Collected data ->
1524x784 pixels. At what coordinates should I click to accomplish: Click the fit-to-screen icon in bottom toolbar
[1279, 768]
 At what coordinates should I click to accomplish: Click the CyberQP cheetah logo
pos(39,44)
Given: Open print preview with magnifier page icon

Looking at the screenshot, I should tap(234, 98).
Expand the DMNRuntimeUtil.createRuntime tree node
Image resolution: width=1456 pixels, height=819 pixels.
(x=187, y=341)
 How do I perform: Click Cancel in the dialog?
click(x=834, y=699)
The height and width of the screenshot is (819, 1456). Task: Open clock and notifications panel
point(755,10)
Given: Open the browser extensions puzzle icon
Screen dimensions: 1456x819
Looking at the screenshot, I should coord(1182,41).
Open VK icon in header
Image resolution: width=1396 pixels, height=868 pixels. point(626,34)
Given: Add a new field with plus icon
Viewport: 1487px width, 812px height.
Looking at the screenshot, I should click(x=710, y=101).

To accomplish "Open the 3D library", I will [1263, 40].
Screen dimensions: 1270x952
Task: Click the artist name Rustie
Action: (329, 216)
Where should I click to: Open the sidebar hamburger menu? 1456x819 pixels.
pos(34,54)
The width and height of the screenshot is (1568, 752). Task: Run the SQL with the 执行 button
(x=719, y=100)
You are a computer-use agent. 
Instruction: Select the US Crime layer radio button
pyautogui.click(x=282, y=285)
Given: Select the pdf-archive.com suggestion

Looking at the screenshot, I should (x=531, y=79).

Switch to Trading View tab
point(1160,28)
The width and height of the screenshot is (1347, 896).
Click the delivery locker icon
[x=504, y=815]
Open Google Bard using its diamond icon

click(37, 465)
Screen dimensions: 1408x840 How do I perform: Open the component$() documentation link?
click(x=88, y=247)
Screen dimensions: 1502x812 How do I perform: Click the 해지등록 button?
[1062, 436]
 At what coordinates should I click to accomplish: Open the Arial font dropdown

Brief ->
Could you output all of the records above exactly as given?

Expected output ->
1524x784 pixels. At what coordinates should I click to accomplish: Click the fit-to-screen icon in bottom toolbar
[1279, 768]
 At what coordinates should I click to accomplish: Click the CyberQP cheetah logo
pos(39,44)
Given: Open print preview with magnifier page icon

Looking at the screenshot, I should tap(234, 98).
Expand the DMNRuntimeUtil.createRuntime tree node
Image resolution: width=1456 pixels, height=819 pixels.
(x=187, y=341)
 How do I perform: Click Cancel in the dialog?
click(x=834, y=699)
The height and width of the screenshot is (819, 1456). Task: Open clock and notifications panel
point(755,10)
Given: Open the browser extensions puzzle icon
Screen dimensions: 1456x819
Looking at the screenshot, I should coord(1182,41).
Open VK icon in header
Image resolution: width=1396 pixels, height=868 pixels. point(626,34)
Given: Add a new field with plus icon
Viewport: 1487px width, 812px height.
Looking at the screenshot, I should click(x=710, y=101).

To accomplish "Open the 3D library", I will [1263, 40].
Screen dimensions: 1270x952
Task: Click the artist name Rustie
Action: (329, 216)
Where should I click to: Open the sidebar hamburger menu? 1456x819 pixels.
pos(34,54)
The width and height of the screenshot is (1568, 752). Task: Run the SQL with the 执行 button
(x=719, y=100)
You are a computer-use agent. 
Instruction: Select the US Crime layer radio button
pyautogui.click(x=282, y=285)
Given: Select the pdf-archive.com suggestion

Looking at the screenshot, I should (x=531, y=79).

Switch to Trading View tab
point(1160,28)
The width and height of the screenshot is (1347, 896).
Click the delivery locker icon
[x=504, y=815]
Open Google Bard using its diamond icon

click(37, 465)
Screen dimensions: 1408x840 How do I perform: Open the component$() documentation link?
click(x=88, y=247)
Screen dimensions: 1502x812 How do I perform: Click the 해지등록 button?
[1062, 436]
 At what coordinates should I click to accomplish: Open the Arial font dropdown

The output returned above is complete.